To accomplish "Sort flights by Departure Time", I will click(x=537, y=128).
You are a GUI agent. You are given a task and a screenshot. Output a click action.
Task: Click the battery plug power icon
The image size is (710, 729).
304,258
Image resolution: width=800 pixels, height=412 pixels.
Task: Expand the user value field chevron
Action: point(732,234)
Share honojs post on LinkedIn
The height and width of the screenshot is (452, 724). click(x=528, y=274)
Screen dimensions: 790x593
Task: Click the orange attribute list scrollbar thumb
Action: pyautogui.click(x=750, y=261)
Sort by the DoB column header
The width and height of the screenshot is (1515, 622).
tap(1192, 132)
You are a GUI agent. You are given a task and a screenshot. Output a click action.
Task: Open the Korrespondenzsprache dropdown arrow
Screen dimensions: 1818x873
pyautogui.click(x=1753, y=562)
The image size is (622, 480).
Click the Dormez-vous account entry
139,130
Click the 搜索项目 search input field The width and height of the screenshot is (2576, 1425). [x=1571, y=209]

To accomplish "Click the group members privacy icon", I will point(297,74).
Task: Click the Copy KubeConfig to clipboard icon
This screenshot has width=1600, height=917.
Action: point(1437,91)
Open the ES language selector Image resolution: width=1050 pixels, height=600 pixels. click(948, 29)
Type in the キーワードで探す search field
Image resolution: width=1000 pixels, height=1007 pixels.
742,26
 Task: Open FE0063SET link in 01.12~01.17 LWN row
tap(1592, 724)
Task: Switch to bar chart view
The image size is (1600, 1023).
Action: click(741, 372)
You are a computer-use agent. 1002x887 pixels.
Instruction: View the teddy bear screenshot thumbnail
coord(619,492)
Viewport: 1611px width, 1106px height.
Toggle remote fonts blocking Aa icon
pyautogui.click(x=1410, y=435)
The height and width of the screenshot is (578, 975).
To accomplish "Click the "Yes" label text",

• PROBLEM TO SOLVE: In full and without alteration, transcribe the listing above.

• WORKED SOLUTION:
To accomplish "Sort flights by Departure Time", I will click(x=537, y=128).
You are a GUI agent. You are given a task and a screenshot. Output a click action.
Task: Click the battery plug power icon
The image size is (710, 729).
304,258
Image resolution: width=800 pixels, height=412 pixels.
Task: Expand the user value field chevron
Action: point(732,234)
Share honojs post on LinkedIn
The height and width of the screenshot is (452, 724). click(x=528, y=274)
Screen dimensions: 790x593
Task: Click the orange attribute list scrollbar thumb
Action: pyautogui.click(x=750, y=261)
Sort by the DoB column header
The width and height of the screenshot is (1515, 622).
tap(1192, 132)
You are a GUI agent. You are given a task and a screenshot. Output a click action.
Task: Open the Korrespondenzsprache dropdown arrow
Screen dimensions: 1818x873
pyautogui.click(x=1753, y=562)
The image size is (622, 480).
Click the Dormez-vous account entry
139,130
Click the 搜索项目 search input field The width and height of the screenshot is (2576, 1425). [x=1571, y=209]

To accomplish "Click the group members privacy icon", I will point(297,74).
Task: Click the Copy KubeConfig to clipboard icon
This screenshot has width=1600, height=917.
Action: point(1437,91)
Open the ES language selector Image resolution: width=1050 pixels, height=600 pixels. click(948, 29)
Type in the キーワードで探す search field
Image resolution: width=1000 pixels, height=1007 pixels.
742,26
 Task: Open FE0063SET link in 01.12~01.17 LWN row
tap(1592, 724)
Task: Switch to bar chart view
The image size is (1600, 1023).
Action: click(741, 372)
You are a computer-use agent. 1002x887 pixels.
Instruction: View the teddy bear screenshot thumbnail
coord(619,492)
Viewport: 1611px width, 1106px height.
Toggle remote fonts blocking Aa icon
pyautogui.click(x=1410, y=435)
The height and width of the screenshot is (578, 975).
To accomplish "Click the "Yes" label text",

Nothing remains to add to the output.